Created attachment 37546 [details] /proc/partitions Yeah, the scanf is the source of the segfault. What happens is that for the overlength lines, only the first MAX_LINE_LENGTH is read and scanf does its thing. Then on the next loop, the rest of the line is read in and scanf is applied to it and it's obviously not formatted correctly and it dies then. The best thing to do I think is to check the result from fgets to be sure that all of the line was read in, and obviously do some sort of sanity check on the line to be sure scanf won't barf. A functional thing would be to increase MAX_LINE_LENGTH and refer the matter to the author. Here's my /proc/partitions for you to play with.
Created attachment 37610 [details, diff] longline-fix.patch Ok, please apply this patch and test out lsraid. I could successfully get a segfault with your partitions file, and I think I have fixed it. Thanks.

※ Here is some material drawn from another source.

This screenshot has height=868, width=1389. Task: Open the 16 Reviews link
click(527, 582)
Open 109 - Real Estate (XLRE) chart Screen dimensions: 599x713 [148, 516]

Created attachment 37668 [details, diff] Fixes a few issues with previous patch. I looked at your patch, and it's quite good. There are just two issues that I decided to clear up. 1. I don't know if sizeof(char) is always one on every system, but just in case I always include it to ensure portability. I modified your mallocs. 2. It's possible that a line can be an exact multiple of MAX_LINE_LENGTH. In this exceedingly rare case your code will read in the next line as though it's part of the current line. Since fgets stops on '\n', we can test to see if it finished or not by checking to see if the last character is a \n, as I've included. Check me out here ... am I testing the correct position? I've run some simple tests, but I'd like a second opinion. Other than these issues, this is a great patch.
That low-probability situation also occured to me earlier on (line length = MAX_LINE_LENGTH).. I'm not sure that your fix will solve the issue, I'll have a play and run some tests to satisfy my curiousity. Either way, with our work applied, does lsraid work as expected?

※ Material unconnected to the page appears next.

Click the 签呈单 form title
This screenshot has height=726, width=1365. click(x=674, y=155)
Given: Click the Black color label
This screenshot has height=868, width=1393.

It does now work as expected. Until the next bug ;)
I decided against the dynamic buffer approach.. it doesnt seem right. Had a look through some other packages, they seem to just use a static buffer of sensible size. I've just released 1.00.3-r2 into ~, could you please test? I simply added a sed hack to the ebuild to set MAX_LINE_LENGTH to 1000.
Bump..Adam, could you please test this to confirm?
Sorry for the delay in testing. Just updated, and seems to work fine.
Thanks. -r2 is now marked stable in cvs. Will also report this issue to the raidtools author.